Il y a d’abord, la régulation du secteur et l’accès au métier d’agent immobilier. L’Etat se doit de contrôler l’accès au métier d’agent immobilier au Sénégal sous l’égide d’organisation telle que la FACIS qui regroupe plus de 300 agences et courtiers immobiliers. Dans cet élan de régulation, nous avons depuis 2017, soumis au ministère du Commerce un document basé sur une étude rigoureuse des membres de la FACIS avec des experts renommés et en conformité aux réalités du métier, une proposition sur le nouveau cadre réglementaire de l’agent immobilier au Sénégal. Nous sommes toujours en attente d’une suite favorable.

L’autre solution est relative au mode calcul basé sur un indice de loyer national. Ainsi, le calcul du loyer doit se faire sur une analyse pertinente du marché avec l’appui de l’ordre des experts immobiliers, des notaires et la chambre d’agences immobilières, la FACIS et non des associations consuméristes qui ne maîtrisent rien en matière immobilière. Seul cet indice de loyer publié périodiquement pourra faire foi dans le calcul de loyer.

La troisième et dernière solution concerne la politique de loyer social. En effet, l’Etat du Sénégal doit mettre en place une politique de loyer social en partenariat avec les agences immobilières et les structures étatiques telles que la Sicap, SNHLM et la CDC.

Dans tous les pays occidentaux, les loyers sociaux représentent au moins 34 % du parc locatif pour contrecarrer les offres du privé.
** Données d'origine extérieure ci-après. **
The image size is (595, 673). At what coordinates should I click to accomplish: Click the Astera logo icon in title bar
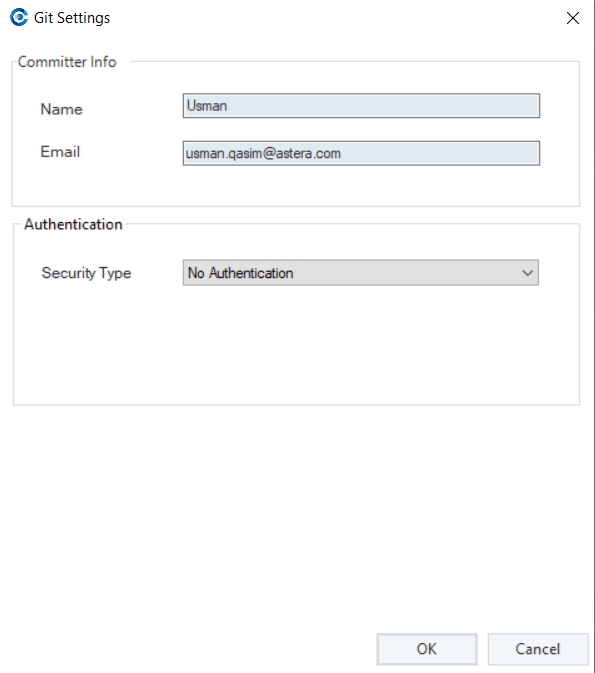click(19, 18)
Ceci permettra de stabiliser l’offre locative et réduire l’impact du secteur privé dans la spéculation immobilière.

Enfin, nous lançons un appel au gouvernement de bien vouloir interagir avec les vrais acteurs du métier pour un impact réel des politiques gouvernementales en matières immobilières.

A noter, par ailleurs, que les agences immobilières doivent toucher entre 4 et 6% de commissions selon la valeur du loyer mensuel.